Tareil La'Kisha George

We sometimes forget the most important thing about being human is change. We have the ability to change whatever we want, but we seem to forget the importance of relationships, patience, and vision. One thing that I observe about us as humans is that we adapt. We learn adaptation from our environment. Adaptation isn’t a bad thing; for example, the poisonous Primrose has made a special adaptation so it could survive in desert-like areas. Humans are like the Primrose. We adapt to live, but why don’t we normalize changing the world, so we don't have to depend on adaptation to Survive?  ​
What is the relationship between change and Beloved Community? Togetherness is change. We normally don’t consider coming together to change anything because we are naturally born to have pride in doing things ourselves. In order to create the condition of change, though, we must place ourselves in a community of togetherness. Think of togetherness as a circle. The bonds that form the connections of our strong circle are the sparks of change.
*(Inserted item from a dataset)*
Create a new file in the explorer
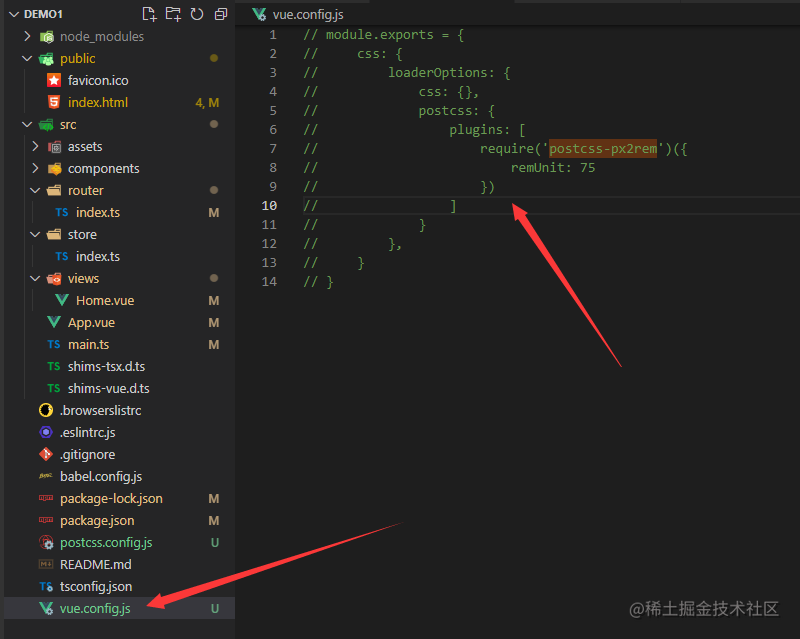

These sparks lead to newer visions, better communication, and also the beauty of developing minds of the community. Within that circle lies the key to making sure our circle stays together, which is Sistership, brotherhood, and cultureship. Sistership and Brotherhood can form relationships for mentoring in the community, while Cultership helps us focus on the power of diversity. In this circle, we value people with differences and similarities the same, which brings hope into the circle.  In order to keep the relationships we must first need to master our listening, understanding, and teaching skills. ​​

In order to create the condition of change, though, we must place ourselves in a community of togetherness.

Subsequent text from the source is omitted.